Short exercise: Pull out each line of the records that contains the word "width" and copy it in full.

Entries supplied:
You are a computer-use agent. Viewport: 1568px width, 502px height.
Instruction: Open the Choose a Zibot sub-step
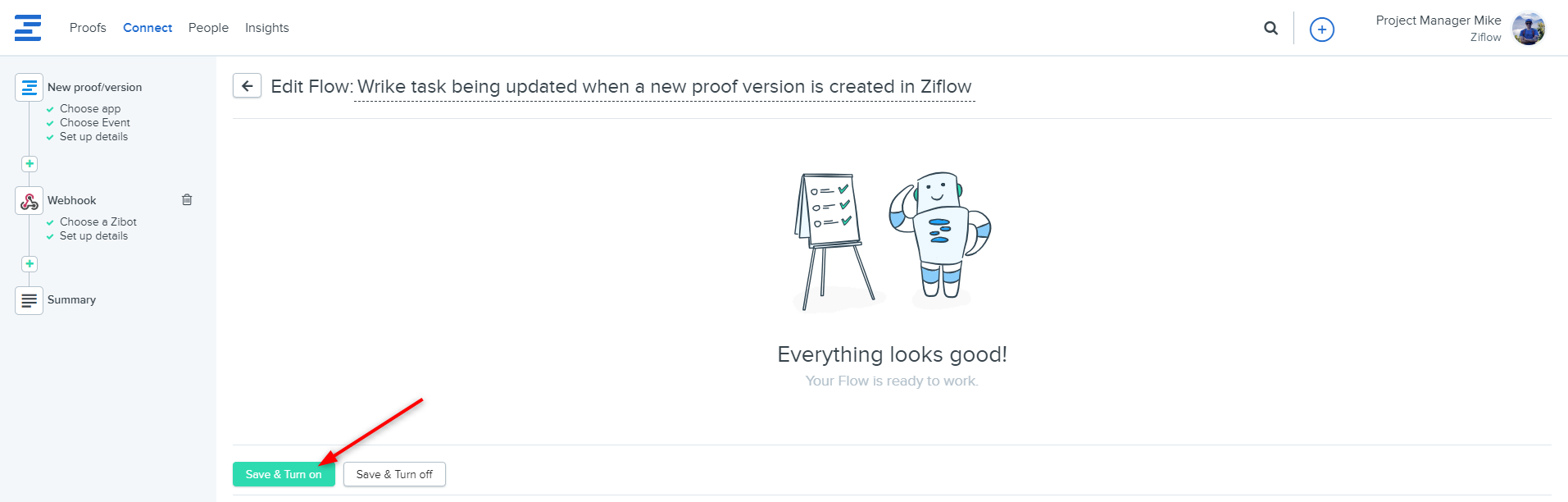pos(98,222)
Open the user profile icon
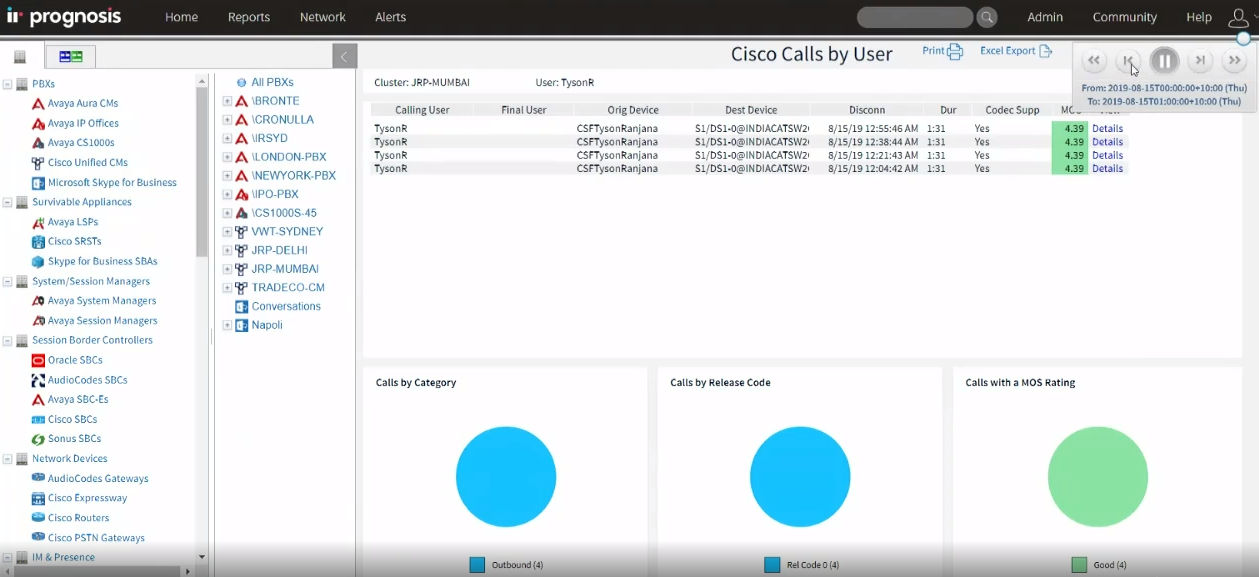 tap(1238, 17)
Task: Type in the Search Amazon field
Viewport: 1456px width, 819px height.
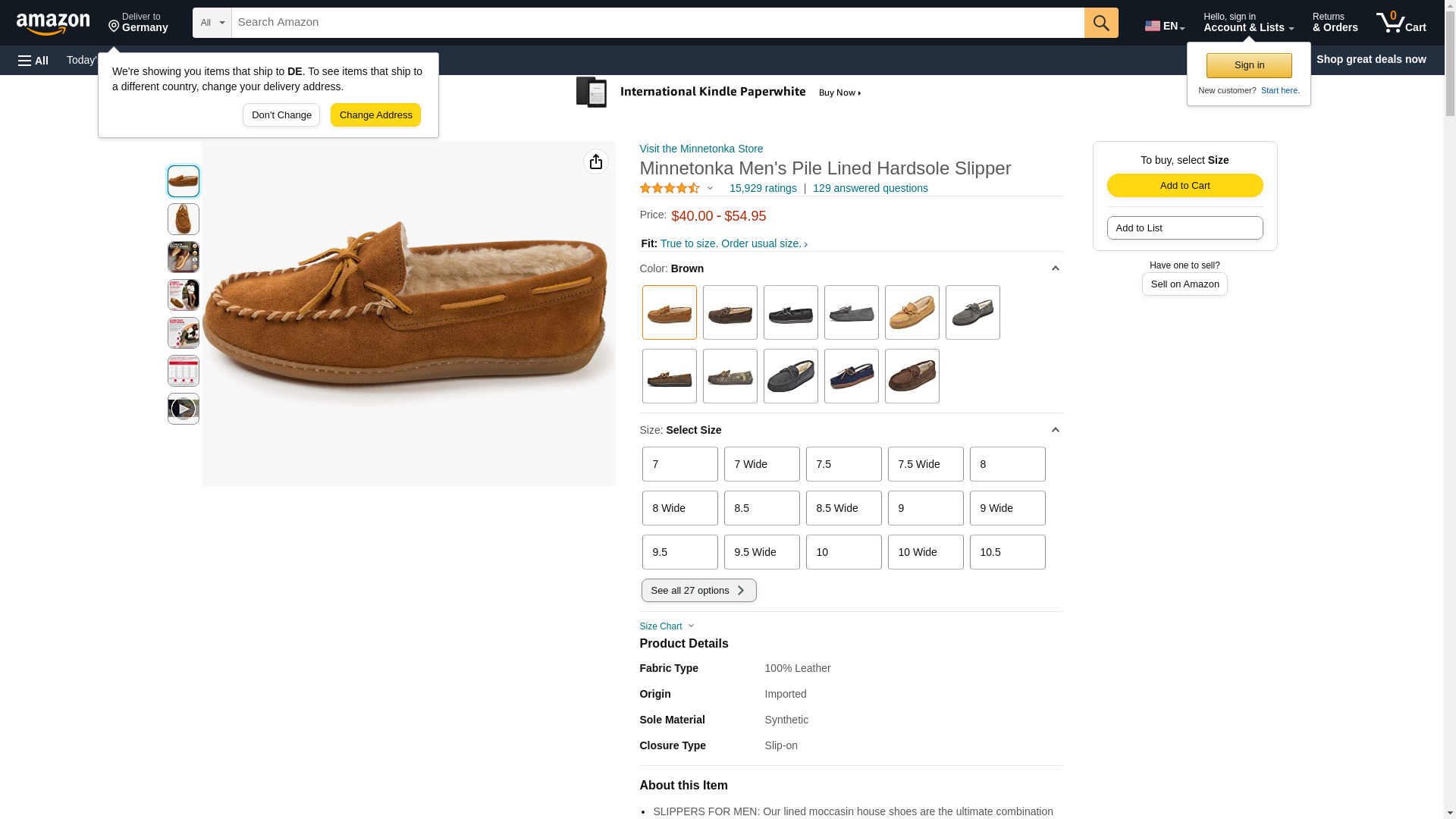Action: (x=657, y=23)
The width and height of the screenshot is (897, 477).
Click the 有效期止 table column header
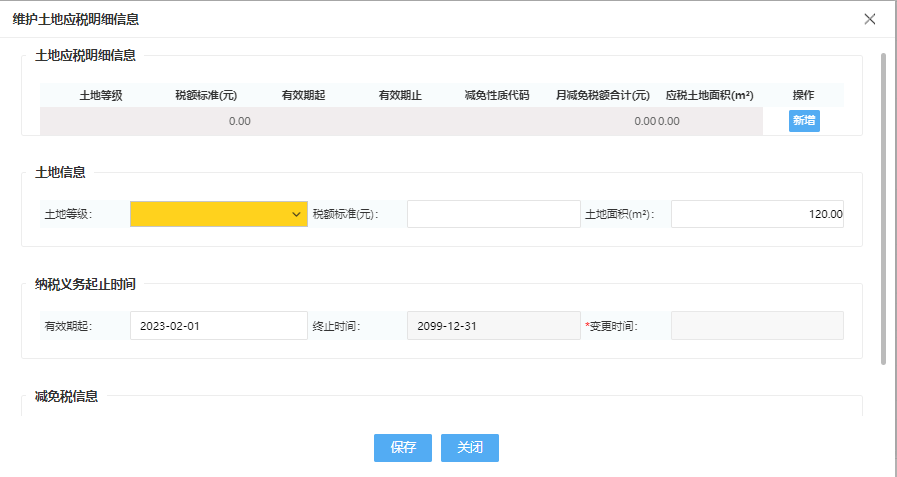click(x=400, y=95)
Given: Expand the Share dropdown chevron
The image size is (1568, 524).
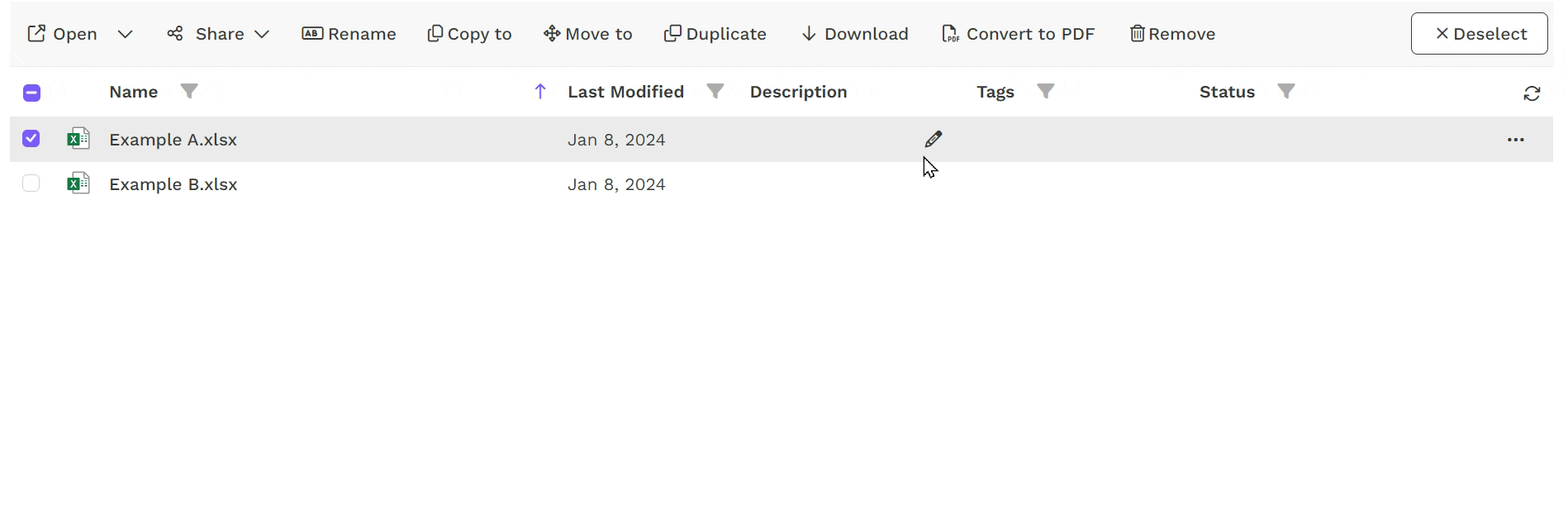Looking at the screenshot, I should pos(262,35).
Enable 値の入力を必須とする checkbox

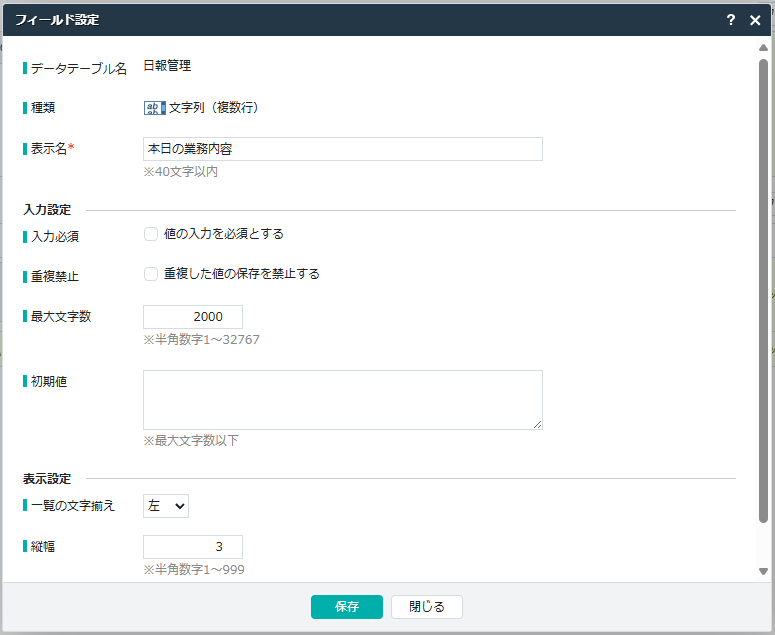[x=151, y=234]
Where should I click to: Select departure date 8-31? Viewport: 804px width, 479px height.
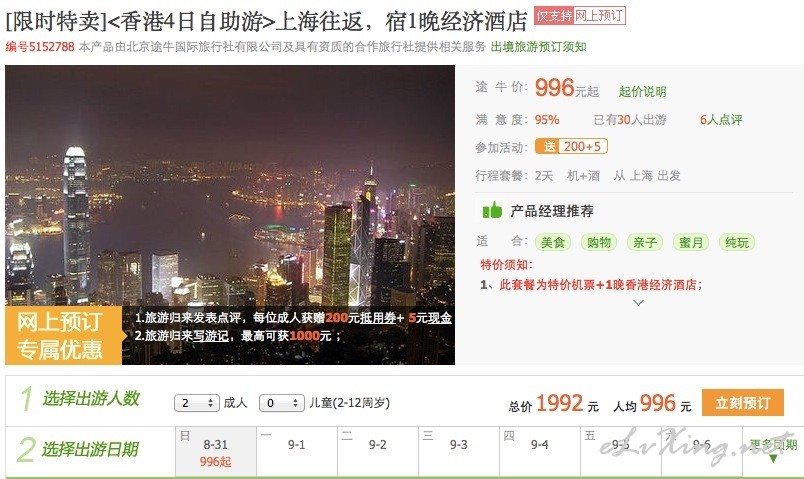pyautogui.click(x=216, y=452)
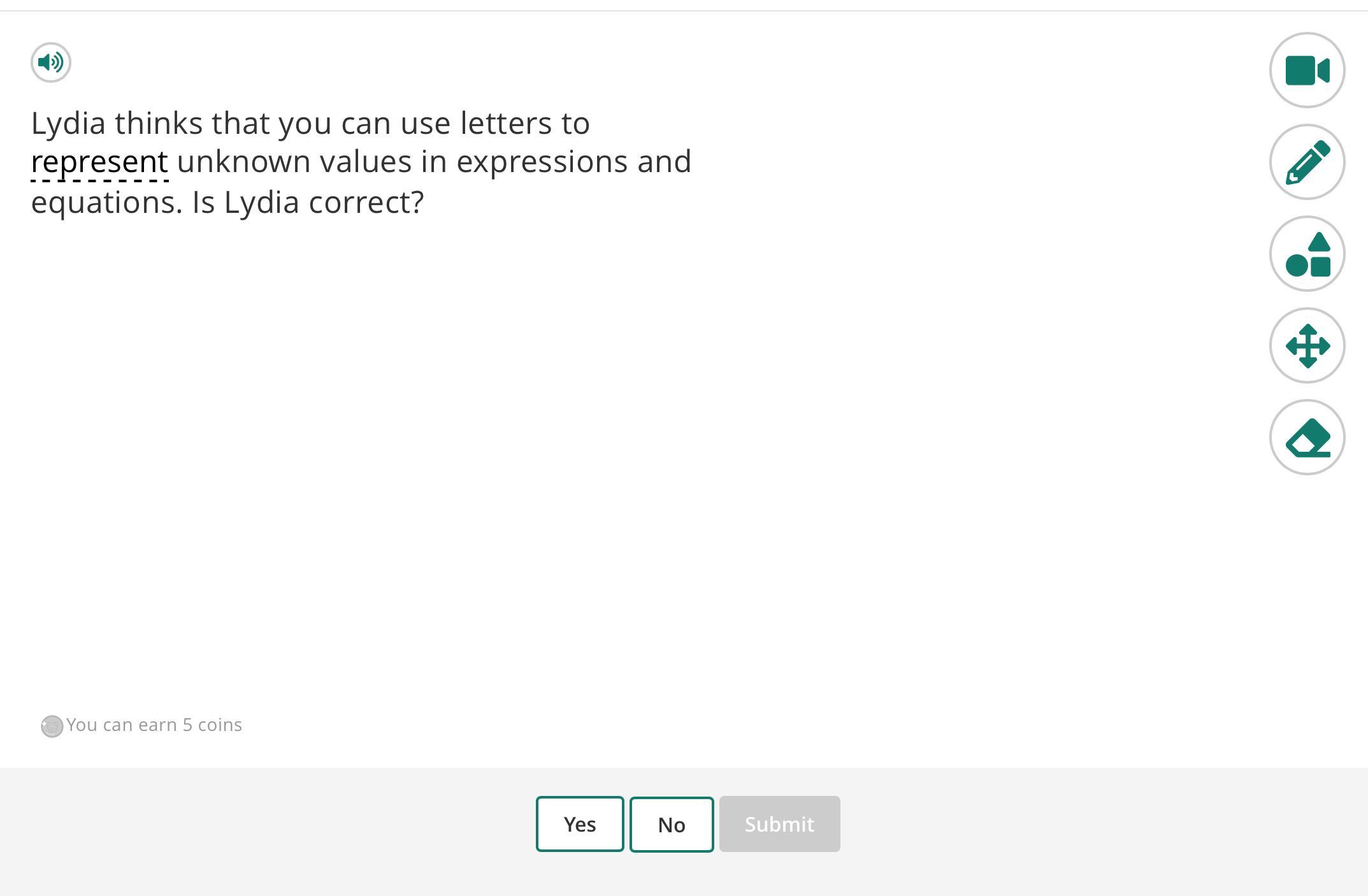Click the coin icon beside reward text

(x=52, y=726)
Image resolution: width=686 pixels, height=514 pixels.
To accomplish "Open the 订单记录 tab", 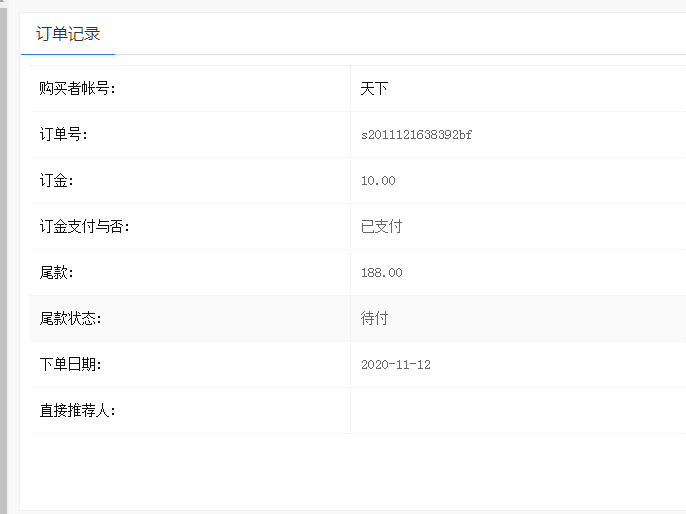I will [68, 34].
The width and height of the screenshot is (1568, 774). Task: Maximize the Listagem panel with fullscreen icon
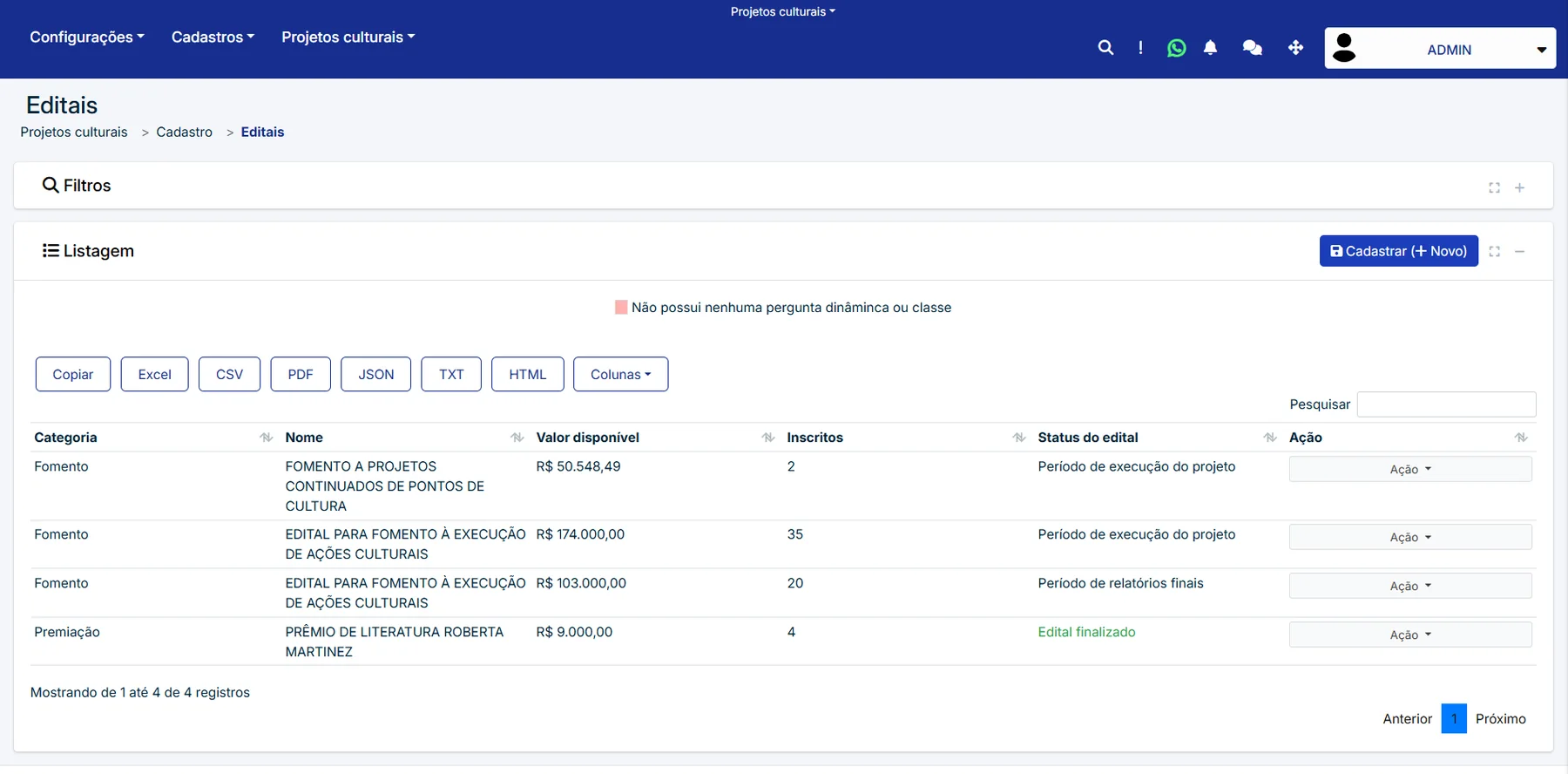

Exercise response:
You are a computer-use agent. Viewport: 1568px width, 502px height.
Viewport: 1456px width, 819px height.
The width and height of the screenshot is (897, 477).
Where should I click to: Select departure date 8-31? Viewport: 804px width, 479px height.
Image resolution: width=686 pixels, height=514 pixels.
The width and height of the screenshot is (1568, 774). Task: Maximize the Listagem panel with fullscreen icon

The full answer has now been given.